WASHINGTON — The Biden administration on Monday is expected to formally accuse the Chinese government of breaching Microsoft email systems used by many of the world’s largest companies, governments and military contractors, according to a senior administration official. The United States is also set to organize a broad group of allies, including all NATO members, to condemn Beijing for cyberattacks around the world.
The official, who spoke on the condition of anonymity, added that the United States was expected to accuse China for the first time of paying criminal groups to conduct large-scale hackings, including ransomware attacks to extort companies for millions of dollars. Microsoft had pointed to hackers linked to the Chinese Ministry of State Security for exploiting holes in the company’s email systems in March; the U.S. announcement will offer details about the methods that were used, and it is the first suggestion that the Chinese government hired criminal groups to work on its behalf.

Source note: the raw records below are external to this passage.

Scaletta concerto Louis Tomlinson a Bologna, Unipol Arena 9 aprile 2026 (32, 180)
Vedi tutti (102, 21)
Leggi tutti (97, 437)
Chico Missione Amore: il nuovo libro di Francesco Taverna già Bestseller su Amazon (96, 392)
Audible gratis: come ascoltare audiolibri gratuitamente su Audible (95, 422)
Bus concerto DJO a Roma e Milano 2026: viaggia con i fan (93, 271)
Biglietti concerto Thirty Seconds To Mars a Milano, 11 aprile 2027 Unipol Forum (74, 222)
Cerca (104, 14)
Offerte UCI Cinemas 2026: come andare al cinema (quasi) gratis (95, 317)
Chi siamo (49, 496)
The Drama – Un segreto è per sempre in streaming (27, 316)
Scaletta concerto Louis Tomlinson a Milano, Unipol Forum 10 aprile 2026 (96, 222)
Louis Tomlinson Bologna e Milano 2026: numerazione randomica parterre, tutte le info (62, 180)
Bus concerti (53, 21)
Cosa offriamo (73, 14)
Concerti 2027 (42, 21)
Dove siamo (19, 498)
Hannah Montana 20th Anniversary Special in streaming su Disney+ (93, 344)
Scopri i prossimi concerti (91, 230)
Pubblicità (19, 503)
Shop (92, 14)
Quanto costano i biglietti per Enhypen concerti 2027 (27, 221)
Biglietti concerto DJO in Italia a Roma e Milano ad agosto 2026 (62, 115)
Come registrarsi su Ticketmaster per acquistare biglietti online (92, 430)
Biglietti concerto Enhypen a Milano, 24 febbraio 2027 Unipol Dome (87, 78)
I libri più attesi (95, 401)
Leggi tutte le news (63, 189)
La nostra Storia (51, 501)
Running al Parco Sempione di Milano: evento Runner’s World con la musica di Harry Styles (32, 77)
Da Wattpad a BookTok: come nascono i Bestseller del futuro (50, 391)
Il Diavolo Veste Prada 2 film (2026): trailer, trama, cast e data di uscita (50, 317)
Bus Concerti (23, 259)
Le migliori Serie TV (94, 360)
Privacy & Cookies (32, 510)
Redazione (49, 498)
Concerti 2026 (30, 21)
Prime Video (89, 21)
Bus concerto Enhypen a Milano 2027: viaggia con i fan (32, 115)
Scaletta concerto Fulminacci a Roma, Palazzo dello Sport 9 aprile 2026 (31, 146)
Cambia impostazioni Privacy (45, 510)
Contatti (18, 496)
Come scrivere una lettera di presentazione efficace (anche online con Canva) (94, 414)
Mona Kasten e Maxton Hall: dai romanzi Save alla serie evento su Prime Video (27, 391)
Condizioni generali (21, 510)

Condemnation from NATO and the European Union is unusual, because most of their member countries have been deeply reluctant to publicly criticize China, a major trading partner. But even Germany, whose companies were hit hard by the hacking of Microsoft Exchange — email systems that companies maintain on their own, rather than putting them in the cloud — cited the Chinese government for its work.

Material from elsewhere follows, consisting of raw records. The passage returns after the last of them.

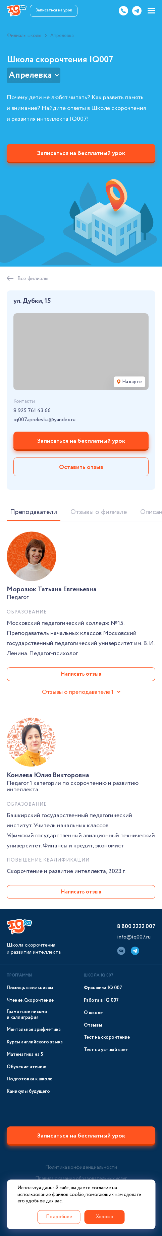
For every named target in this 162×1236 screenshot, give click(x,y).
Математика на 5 (25, 1055)
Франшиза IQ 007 (103, 988)
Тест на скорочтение (107, 1037)
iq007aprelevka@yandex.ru (44, 419)
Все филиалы (32, 278)
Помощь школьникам (30, 988)
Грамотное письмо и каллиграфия (27, 1015)
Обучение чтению (26, 1067)
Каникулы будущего (28, 1091)
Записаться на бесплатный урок (81, 153)
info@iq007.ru (134, 937)
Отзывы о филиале (98, 512)
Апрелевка (30, 75)
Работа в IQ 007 (101, 1000)
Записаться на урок (54, 10)
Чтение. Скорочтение (30, 1000)
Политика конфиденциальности (81, 1167)
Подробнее (59, 1216)
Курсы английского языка (35, 1042)
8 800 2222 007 (136, 926)
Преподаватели (33, 512)
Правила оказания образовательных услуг (81, 1178)
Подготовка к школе (29, 1079)
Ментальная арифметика (34, 1030)
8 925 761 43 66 (32, 410)
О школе (93, 1013)
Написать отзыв (81, 674)
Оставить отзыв (81, 467)
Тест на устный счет (106, 1050)
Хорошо (104, 1216)
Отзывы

Despite the broadside, the announcement will lack concrete punitive steps against the Chinese government such as sanctions similar to ones that the White House imposed on Russia in April, when it blamed the country for the extensive SolarWinds attack that affected U.S. government agencies and more than 100 companies.

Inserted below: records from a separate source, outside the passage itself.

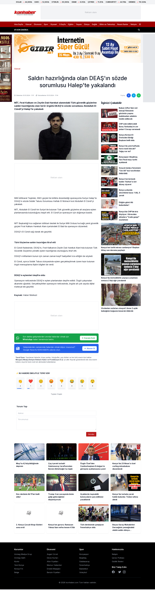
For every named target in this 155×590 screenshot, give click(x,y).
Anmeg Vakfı (19, 558)
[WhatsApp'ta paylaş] (139, 95)
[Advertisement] (91, 12)
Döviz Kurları (52, 558)
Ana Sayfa (18, 24)
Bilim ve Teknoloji (107, 24)
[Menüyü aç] (140, 24)
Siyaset (53, 24)
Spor (46, 24)
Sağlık (94, 24)
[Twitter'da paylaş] (134, 95)
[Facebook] (113, 572)
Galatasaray (84, 562)
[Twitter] (119, 572)
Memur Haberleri (54, 566)
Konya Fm (18, 569)
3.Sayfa (62, 24)
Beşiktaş (82, 558)
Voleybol (83, 573)
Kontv (16, 562)
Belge (16, 573)
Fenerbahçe (84, 566)
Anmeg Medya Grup (23, 555)
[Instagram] (124, 572)
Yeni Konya (19, 566)
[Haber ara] (139, 29)
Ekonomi (37, 24)
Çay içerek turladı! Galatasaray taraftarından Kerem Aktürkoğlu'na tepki (64, 30)
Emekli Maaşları (53, 569)
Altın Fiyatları (52, 562)
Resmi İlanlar (122, 24)
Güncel (28, 24)
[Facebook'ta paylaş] (129, 95)
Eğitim (70, 24)
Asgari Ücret (52, 555)
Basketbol (83, 569)
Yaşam (79, 24)
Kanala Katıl (88, 338)
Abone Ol (89, 348)
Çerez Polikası (118, 558)
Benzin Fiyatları (53, 573)
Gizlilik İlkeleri (117, 562)
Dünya (86, 24)
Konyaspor (84, 555)
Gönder (91, 435)
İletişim (134, 24)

By imposing sanctions on Russia and organizing allies to condemn China, the Biden administration has delved deeper into a digital Cold War with its two main geopolitical adversaries than at any time in modern history.
While there is nothing new about digital espionage from Russia and China — and efforts by Washington to block it — the Biden administration has been surprisingly aggressive in calling out both countries and organizing a coordinated response.
But so far, it has not yet found the right mix of defensive and offensive actions to create effective deterrence, most outside experts say. And the Russians and the Chinese have grown bolder. The SolarWinds attack, one of the most sophisticated ever detected in the United States, was an effort by Russia’s lead intelligence service to alter code in widely used network-management software to gain access to more than 18,000 businesses, federal agencies and think tanks.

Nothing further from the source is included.